There were 5,683 households, out of which 31.5% had children under the age of 18 living with them, 60.7% were married couples living together, 7.9% had a female householder with no husband present, and 28.2% were non-families. 21.0% of all households were made up of individuals, and 5.3% had someone living alone who was 65 years of age or older. The average household size was 2.65 and the average family size was 3.09.

In the CDP, the population was spread out, with 22.7% under the age of 18, 5.7% from 18 to 24, 34.0% from 25 to 44, 27.3% from 45 to 64, and 10.3% who were 65 years of age or older. The median age was 38 years. For every 100 females, there were 96.6 males. For every 100 females age 18 and over, there were 94.4 males.

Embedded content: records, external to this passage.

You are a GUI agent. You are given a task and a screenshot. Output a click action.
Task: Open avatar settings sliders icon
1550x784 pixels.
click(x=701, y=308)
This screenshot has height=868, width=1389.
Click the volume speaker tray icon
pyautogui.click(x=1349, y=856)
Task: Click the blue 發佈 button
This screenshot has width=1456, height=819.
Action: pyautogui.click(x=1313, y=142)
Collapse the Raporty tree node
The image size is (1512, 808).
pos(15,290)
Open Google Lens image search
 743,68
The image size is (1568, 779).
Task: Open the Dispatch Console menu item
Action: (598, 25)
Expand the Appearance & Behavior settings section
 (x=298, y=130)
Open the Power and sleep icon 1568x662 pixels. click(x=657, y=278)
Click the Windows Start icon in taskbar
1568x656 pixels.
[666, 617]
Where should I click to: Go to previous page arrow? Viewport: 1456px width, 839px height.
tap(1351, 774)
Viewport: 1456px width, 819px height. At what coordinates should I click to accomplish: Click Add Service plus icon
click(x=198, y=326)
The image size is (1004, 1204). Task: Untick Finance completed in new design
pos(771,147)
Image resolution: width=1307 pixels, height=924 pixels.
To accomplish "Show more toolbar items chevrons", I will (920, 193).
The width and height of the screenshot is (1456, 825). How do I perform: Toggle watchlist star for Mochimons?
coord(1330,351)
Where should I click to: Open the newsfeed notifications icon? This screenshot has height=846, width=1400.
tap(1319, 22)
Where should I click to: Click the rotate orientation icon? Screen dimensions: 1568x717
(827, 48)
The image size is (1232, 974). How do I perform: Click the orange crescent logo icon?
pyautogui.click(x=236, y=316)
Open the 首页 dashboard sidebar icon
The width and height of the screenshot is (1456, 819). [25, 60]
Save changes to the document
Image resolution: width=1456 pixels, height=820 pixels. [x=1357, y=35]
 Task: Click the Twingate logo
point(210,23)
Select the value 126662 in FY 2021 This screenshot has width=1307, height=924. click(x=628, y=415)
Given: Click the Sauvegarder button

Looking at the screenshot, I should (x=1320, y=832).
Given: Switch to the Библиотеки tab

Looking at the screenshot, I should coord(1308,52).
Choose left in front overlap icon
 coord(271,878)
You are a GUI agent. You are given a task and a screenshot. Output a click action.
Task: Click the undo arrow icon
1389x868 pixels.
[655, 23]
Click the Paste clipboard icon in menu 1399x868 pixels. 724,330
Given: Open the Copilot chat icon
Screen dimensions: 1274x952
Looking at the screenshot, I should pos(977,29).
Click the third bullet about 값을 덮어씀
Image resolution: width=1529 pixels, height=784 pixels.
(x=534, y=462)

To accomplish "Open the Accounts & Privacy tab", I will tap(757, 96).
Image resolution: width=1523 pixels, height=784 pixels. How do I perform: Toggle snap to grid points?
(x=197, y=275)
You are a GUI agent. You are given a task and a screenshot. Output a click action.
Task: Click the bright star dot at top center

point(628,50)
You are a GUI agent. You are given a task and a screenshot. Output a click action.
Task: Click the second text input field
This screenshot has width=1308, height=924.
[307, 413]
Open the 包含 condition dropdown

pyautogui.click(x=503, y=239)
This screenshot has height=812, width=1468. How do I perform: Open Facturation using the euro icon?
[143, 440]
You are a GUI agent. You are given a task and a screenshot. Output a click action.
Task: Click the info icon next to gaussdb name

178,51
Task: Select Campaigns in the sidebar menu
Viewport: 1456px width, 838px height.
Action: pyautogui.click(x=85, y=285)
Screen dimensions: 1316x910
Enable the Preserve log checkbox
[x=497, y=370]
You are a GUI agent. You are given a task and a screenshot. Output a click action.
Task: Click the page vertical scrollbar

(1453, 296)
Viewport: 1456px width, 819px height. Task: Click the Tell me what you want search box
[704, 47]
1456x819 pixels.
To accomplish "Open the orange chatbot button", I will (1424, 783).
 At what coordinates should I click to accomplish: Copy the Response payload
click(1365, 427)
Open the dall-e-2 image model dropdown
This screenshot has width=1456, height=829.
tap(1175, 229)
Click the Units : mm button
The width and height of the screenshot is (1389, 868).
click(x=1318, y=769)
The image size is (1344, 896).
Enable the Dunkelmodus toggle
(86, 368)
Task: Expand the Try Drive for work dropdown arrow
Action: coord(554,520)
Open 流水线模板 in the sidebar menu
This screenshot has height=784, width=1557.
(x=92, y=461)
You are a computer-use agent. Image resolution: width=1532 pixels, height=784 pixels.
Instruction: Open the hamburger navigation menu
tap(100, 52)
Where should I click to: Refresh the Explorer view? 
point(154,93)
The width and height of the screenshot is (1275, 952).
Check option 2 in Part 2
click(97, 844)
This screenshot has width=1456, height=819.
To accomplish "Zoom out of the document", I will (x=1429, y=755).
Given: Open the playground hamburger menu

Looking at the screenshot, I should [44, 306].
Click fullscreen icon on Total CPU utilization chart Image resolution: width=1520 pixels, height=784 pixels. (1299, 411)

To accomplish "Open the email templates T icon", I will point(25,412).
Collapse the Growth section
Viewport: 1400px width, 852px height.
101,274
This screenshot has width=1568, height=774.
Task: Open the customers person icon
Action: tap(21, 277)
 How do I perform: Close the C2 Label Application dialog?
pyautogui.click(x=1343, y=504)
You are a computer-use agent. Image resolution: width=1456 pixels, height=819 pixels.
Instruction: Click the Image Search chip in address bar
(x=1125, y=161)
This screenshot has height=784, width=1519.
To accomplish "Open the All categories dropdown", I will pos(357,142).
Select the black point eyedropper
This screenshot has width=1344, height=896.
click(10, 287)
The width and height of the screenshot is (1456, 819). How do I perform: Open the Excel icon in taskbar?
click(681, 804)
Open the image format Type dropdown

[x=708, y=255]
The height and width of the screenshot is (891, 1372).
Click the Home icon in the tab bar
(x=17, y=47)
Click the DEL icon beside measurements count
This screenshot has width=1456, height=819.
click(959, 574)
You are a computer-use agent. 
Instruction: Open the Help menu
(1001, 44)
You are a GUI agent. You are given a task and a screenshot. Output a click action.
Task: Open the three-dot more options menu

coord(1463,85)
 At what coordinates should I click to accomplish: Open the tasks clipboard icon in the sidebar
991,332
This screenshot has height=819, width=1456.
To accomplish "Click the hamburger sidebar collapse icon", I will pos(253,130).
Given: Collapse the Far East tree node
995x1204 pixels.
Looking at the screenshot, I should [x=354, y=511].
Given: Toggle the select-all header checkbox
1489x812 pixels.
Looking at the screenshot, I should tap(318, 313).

The median income for a household in the CDP was $80,815, and the median income for a family was $89,414. Males had a median income of $53,917 versus $43,245 for females. The per capita income for the CDP was $34,213. About 1.6% of families and 3.6% of the population were below the poverty line, including 5.7% of those under age 18 and 3.1% of those age 65 or over.

Historical population
| Census | Pop. | Note | %± |
| 1970 | 14,692 |  | — |
| 1980 | 11,962 |  | −18.6% |
| 1990 | 12,675 |  | 6.0% |
| 2000 | 15,058 |  | 18.8% |
| 2010 | 20,226 |  | 34.3% |
| 2020 | 21,045 |  | 4.0% |
source:

==Education==
Fairfax County Public Schools operates public schools.

Fairfax County Public Library operates the John Marshall Library in the CDP.